Somut olayda davalı taraf lehine düzenlenmiş olan noterlikçe tasdikli resmi rehin senedi bulunduğu nazara alındığında HMK 222/3.madde ve fıkrasına göre ticari defterlerin davacı lehine delil olabilme ihtimalinin bulunmadığı anlaşılmaktadır. Bunun istisnası HMK’nın 222/5. maddesi olup, maddeye göre taraflardan biri tacir olmasa dahi, tacir olan diğer tarafın ticari defterlerindeki kayıtları kabul edeceğini belirtir, ancak karşı taraf defterlerini ibrazdan kaçınırsa ibrazı talep eden taraf iddiasını ispat etmiş sayılır. Davalı tarafça bu yönde kabul olmadığı dosya muhtevasından anlaşılmaktadır.
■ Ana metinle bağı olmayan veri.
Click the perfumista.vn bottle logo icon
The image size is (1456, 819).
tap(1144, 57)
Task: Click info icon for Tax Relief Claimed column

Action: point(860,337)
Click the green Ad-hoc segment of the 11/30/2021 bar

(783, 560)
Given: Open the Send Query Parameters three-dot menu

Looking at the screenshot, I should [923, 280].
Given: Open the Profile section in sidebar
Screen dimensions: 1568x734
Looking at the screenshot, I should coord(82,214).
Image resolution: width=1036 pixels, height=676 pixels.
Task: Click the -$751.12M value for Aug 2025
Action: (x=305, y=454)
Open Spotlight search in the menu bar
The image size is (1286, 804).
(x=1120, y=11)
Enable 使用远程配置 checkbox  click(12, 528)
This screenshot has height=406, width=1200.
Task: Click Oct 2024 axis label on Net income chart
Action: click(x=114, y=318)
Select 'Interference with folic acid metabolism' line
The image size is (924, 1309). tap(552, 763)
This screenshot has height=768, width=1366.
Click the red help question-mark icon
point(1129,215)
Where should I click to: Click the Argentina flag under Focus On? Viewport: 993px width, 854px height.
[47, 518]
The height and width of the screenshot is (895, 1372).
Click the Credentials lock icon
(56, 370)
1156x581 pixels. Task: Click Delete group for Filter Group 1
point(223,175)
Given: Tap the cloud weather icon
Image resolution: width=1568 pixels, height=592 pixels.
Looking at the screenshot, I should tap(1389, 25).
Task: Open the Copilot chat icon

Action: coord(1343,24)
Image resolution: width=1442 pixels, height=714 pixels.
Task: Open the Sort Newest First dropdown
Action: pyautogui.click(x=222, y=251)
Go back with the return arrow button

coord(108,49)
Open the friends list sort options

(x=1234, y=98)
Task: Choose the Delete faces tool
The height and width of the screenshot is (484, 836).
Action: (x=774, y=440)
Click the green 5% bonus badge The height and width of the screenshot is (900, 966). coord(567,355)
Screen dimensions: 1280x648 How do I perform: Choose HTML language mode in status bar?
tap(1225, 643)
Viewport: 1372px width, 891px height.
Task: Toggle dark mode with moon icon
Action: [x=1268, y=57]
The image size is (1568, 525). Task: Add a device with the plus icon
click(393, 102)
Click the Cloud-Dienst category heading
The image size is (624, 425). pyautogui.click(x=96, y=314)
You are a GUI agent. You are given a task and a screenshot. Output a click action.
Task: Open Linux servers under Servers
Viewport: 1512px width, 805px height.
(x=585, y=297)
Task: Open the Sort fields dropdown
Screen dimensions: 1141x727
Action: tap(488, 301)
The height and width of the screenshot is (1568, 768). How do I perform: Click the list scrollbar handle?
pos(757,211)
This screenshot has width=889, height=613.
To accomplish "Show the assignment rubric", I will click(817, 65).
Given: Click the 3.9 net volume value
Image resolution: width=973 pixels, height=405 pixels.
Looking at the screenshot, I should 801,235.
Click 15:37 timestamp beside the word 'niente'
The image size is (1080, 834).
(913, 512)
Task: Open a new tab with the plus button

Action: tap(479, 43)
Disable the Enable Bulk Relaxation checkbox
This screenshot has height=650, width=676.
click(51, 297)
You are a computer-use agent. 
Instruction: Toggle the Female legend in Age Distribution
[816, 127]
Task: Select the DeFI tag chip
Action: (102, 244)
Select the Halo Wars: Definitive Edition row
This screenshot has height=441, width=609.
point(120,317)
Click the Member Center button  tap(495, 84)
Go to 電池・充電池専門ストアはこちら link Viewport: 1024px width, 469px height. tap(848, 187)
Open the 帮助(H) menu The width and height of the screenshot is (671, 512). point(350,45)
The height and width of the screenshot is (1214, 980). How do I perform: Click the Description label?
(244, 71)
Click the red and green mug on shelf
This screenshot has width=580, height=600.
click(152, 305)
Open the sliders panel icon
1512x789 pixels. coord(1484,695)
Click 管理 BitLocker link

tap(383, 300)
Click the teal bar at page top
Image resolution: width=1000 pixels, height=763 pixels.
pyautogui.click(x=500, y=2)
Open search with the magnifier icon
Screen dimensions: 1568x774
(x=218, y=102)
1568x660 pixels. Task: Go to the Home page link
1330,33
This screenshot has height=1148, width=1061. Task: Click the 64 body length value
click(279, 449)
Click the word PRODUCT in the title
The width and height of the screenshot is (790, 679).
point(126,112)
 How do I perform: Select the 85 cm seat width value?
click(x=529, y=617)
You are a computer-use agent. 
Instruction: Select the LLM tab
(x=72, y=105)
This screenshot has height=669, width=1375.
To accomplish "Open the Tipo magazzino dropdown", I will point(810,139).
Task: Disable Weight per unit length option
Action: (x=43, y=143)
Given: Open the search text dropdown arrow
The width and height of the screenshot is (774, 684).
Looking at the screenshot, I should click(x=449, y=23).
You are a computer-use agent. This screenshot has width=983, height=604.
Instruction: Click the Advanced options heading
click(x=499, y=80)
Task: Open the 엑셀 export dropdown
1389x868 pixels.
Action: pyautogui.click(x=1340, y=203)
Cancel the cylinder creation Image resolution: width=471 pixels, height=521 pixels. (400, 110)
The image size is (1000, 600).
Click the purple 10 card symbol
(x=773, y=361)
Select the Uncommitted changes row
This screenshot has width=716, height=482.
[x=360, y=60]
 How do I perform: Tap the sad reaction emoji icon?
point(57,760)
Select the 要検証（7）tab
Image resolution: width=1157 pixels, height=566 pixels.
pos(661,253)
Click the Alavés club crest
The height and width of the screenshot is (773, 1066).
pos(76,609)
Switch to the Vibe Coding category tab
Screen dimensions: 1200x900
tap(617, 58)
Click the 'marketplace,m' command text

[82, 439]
Bu konu öğretide örneklerle şu şekilde açıklanmıştır.
-Davalı (B)’nin, kanunda öngörülen şartlara uygun olarak tutulmuş ticari defter kayıtları, defterlerine delil olarak dayanan davacı (A)’nın defter kayıtlarına aykırı değilse, (A)’nın defterleri (A) lehine delil olur (HMK m. 222/3). Bu durumda ispat yükü kendisine düşen davalı (B), iddiasını senet ya da diğer kesin delillerle ispat edebilir (HMK m. 222/3). Davalı (B) iddiasını senet ya da diğer kesin delillerle ispat ettiği takdirde, (A)’nın defterlerinin delil değeri kalmaz (HMK m. 222/3). Karşı tarafın, yani davalı (B)’nin defterleri, kanuna göre eksiksiz ve usulüne uygun olarak tutulmamış, açılış ve kapanış onayları yaptırılmamış ise, (A)’nın kanunda öngörülen şartlara uygun olarak tutulmuş defterleri (A) lehine delil olur. Bu durumda (B) iddiasını senet ya da diğer kesin delillerle ispat edebilir (HMK m. 222/3). Uyuşmazlığın karşı tarafı olan davalı (B), defterlerini mahkemeye ibraz etmezse, kanunda öngörülen şartlara uygun olarak tutulmuş olan davacı (A)’nın defterleri, (A) lehine delil olur. Yine davalı (B), kendi aleyhine delil olan (A)’nın defter kayıtlarının aksini senet ya da diğer kesin delillerle her zaman ispat edebilir (HMK m. 222/3) (Kuru, Usul, s. 387; Arkan, s. 364)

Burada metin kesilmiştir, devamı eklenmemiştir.